Questions on the material
**a)** In the article on space travel and kidney health, rewrite everything from "To research whether" down to "ISS, the study said.", replacing "astronauts" with "crew members".
**b)** According to the article on space travel and kidney health, how many astronauts on the International Space Station had plasma and urinary samples analyzed?

Microgravity, ‘Exotic’ Space Radiation Could Be Cosmic Culprits Causing Kidney Stones: Study

Astronauts are two to seven times more likely to get kidney stones one year after space flight
Microgravity, ‘Exotic’ Space Radiation Could Be Cosmic Culprits Causing Kidney Stones: Study
NASA's Ingenuity Mars Helicopter stands on the Red Planet's surface as NASA's Mars 2020 Perseverance rover (partially visible on the left) rolls away. (NASA via Getty Images)
Matt McGregor

Though space travel marks the advancement of mankind, it’s still hard on the body, according to a study that looks at its wear-and-tear on the visceral organs, namely the kidneys.

Nature Communications, the peer-reviewed science journal, published the study titled “Cosmic kidney disease: an integrated panomic, physiological and morphological study into spaceflight-induced renal dysfunction.”

The study, published on June 11, examines the effects of microgravity and galactic cosmic radiation (GCR) on the body using biological data gathered from rodents and humans.

According to the study, analysis samples were taken from 11 mice and five humans exposed to space flight. In addition, samples were taken from one rat exposed to simulated microgravity and four mice exposed to cosmic radiation.

To research whether radiation exposure caused tissue damage leading to “irreversible loss of renal function,” scientists relied on the physiological and anatomical statistics from 20 space flights involving humans and rodents, the study said.

Scientists also analyzed plasma and urinary samples in 66 astronauts on the International Space Station (ISS) for up to 180 days.

Scientists on the ISS, which hovers in low earth orbit (LEO), can exhibit musculoskeletal, neurological, ocular, and cardiovascular degeneration within weeks of a space flight on the ISS, the study said.

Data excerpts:

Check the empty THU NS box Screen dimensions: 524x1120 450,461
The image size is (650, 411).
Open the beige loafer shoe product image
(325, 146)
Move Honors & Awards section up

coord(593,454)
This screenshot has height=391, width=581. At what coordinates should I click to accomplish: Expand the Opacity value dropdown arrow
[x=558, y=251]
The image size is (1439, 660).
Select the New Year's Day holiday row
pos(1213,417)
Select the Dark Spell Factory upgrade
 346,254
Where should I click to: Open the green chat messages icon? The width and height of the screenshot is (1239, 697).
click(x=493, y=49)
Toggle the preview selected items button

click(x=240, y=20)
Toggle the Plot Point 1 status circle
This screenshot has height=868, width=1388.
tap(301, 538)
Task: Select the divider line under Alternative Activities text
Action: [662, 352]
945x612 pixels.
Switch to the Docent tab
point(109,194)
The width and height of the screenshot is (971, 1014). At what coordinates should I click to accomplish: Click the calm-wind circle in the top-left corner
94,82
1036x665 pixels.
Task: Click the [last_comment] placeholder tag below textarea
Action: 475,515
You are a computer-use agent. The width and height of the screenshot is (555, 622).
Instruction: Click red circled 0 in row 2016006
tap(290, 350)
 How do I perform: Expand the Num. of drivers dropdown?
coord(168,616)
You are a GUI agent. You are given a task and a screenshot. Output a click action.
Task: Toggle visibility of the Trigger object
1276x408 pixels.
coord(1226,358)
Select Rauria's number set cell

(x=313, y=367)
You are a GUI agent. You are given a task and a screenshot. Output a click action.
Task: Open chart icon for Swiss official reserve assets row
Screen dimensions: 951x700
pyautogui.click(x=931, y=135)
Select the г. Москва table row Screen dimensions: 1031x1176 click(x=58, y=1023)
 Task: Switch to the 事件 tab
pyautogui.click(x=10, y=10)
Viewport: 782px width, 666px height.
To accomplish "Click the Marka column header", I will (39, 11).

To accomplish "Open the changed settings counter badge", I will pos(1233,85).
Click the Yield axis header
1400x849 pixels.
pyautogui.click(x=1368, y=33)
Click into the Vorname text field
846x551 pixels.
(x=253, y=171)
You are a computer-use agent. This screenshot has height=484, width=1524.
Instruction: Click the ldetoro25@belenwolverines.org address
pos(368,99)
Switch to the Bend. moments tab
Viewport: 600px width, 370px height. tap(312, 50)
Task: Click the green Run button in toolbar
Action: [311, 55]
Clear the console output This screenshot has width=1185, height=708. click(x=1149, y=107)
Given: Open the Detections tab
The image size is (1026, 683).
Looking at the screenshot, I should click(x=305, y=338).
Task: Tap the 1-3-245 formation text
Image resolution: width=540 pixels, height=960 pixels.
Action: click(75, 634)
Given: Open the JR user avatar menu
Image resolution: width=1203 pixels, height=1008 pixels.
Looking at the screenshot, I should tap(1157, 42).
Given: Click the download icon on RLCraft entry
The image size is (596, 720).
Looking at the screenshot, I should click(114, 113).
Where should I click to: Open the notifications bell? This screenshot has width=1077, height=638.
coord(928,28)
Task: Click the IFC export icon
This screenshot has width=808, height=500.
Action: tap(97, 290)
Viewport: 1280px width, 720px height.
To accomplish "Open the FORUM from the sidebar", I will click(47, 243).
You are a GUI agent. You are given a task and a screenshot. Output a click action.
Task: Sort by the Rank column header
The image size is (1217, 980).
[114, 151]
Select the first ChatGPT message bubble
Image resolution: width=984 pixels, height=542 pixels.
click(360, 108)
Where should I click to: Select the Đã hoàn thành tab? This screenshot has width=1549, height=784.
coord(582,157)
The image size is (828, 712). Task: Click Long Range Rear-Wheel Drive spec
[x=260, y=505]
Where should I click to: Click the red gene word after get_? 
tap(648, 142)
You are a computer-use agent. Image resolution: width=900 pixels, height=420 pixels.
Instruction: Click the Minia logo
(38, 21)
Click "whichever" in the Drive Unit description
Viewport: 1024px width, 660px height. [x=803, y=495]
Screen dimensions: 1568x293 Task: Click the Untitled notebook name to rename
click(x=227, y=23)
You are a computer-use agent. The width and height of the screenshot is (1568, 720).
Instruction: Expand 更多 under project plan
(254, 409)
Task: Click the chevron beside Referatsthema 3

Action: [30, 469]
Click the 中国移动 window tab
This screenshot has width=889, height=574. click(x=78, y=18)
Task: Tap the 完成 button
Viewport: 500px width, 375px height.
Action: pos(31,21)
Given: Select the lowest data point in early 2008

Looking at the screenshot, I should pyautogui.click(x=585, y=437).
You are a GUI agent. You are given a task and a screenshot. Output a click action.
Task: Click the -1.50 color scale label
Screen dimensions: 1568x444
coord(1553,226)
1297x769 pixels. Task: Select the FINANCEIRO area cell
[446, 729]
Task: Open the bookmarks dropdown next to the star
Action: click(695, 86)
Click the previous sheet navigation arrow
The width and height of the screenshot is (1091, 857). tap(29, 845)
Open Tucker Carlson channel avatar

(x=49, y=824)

Answers for the exercise
**a)**
To research whether radiation exposure caused tissue damage leading to “irreversible loss of renal function,” scientists relied on the physiological and anatomical statistics from 20 space flights involving humans and rodents, the study said.

Scientists also analyzed plasma and urinary samples in 66 crew members on the International Space Station (ISS) for up to 180 days.

Scientists on the ISS, which hovers in low earth orbit (LEO), can exhibit musculoskeletal, neurological, ocular, and cardiovascular degeneration within weeks of a space flight on the ISS, the study said.

**b)** 66 astronauts.